2. How did Carnot arrive at his theorem?

Carnot arrived at his theorem by studying the efficiency of heat engines and analyzing the processes that occur during the conversion of thermal energy into mechanical energy. He observed that heat always flows from a hotter object to a cooler object, and that this process cannot be reversed without any losses. This led him to formulate the Second Law of Thermodynamics.

3. What evidence supports Carnot's theorem?

Carnot's theorem is supported by numerous experiments and observations conducted by scientists over the years. For instance, the observation that heat always flows from a hotter object to a cooler object is consistent with the Second Law. Additionally, the efficiency of heat engines, as predicted by Carnot's theorem, has been confirmed through experiments.

4. What are the implications of Carnot's theorem?

The implications of Carnot's theorem are vast and far-reaching. One of the major implications is that it sets a limit on the efficiency of heat engines, which has significant implications for energy production and consumption. It also helps in understanding the direction of heat flow and the concept of entropy, which is crucial for understanding the behavior of systems.

5. How does Carnot's theorem relate to the laws of thermodynamics?

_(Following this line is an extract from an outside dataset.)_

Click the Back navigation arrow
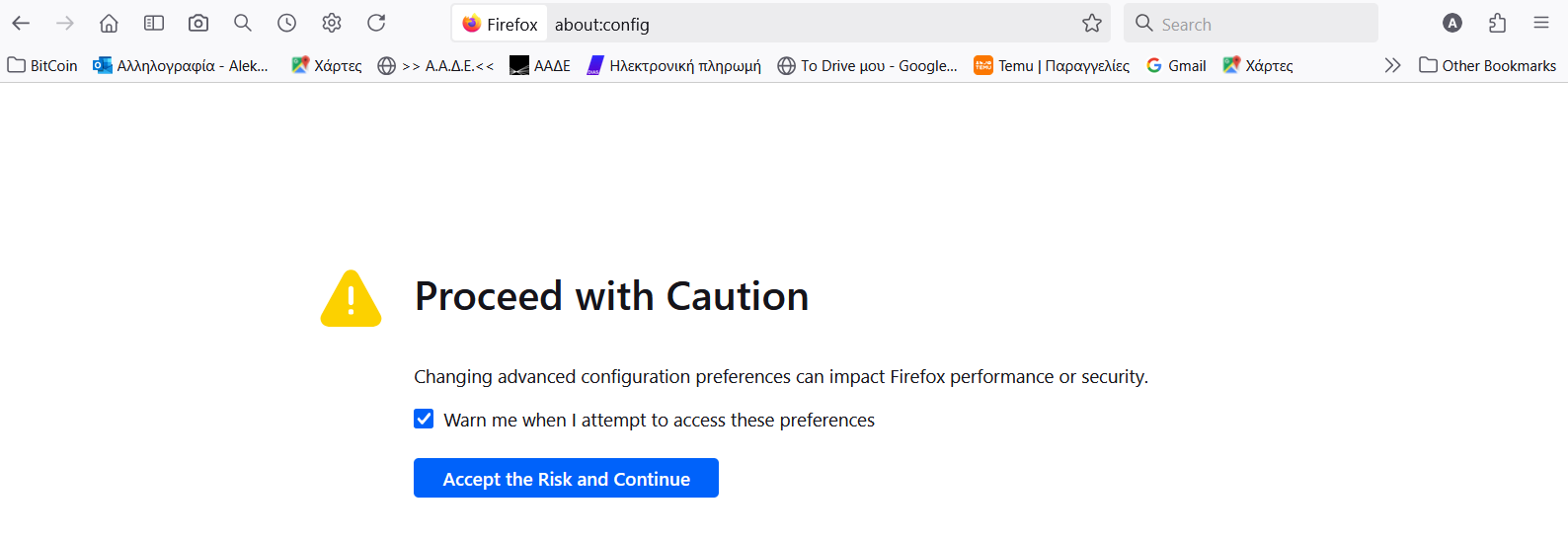The image size is (1568, 541). (x=21, y=23)
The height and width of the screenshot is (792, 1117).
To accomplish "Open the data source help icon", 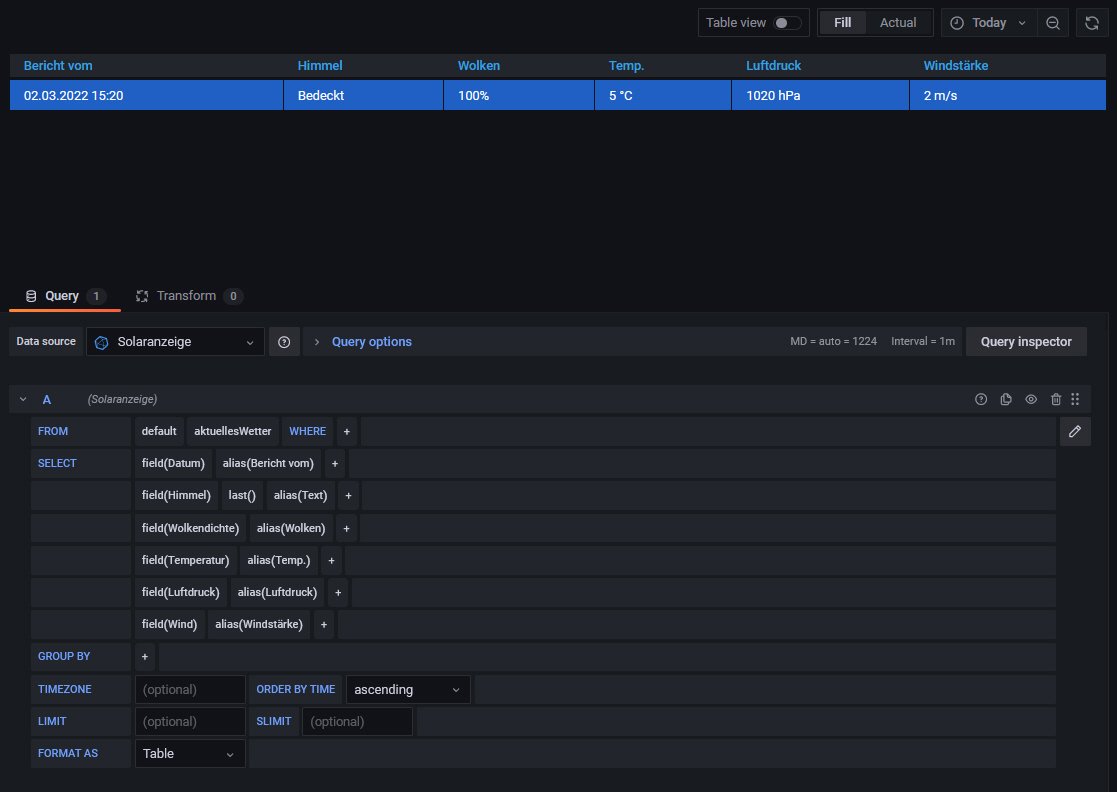I will click(x=284, y=342).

Carnot's theorem is closely related to the Second Law of Thermodynamics, which states that the total entropy of an isolated system always increases over time. This law is based on Carnot's theorem and helps to explain the behavior of systems and the limitations of heat engines. Additionally, Carnot's theorem also supports the First Law of Thermodynamics, which states that energy cannot be created or destroyed, only transferred or converted.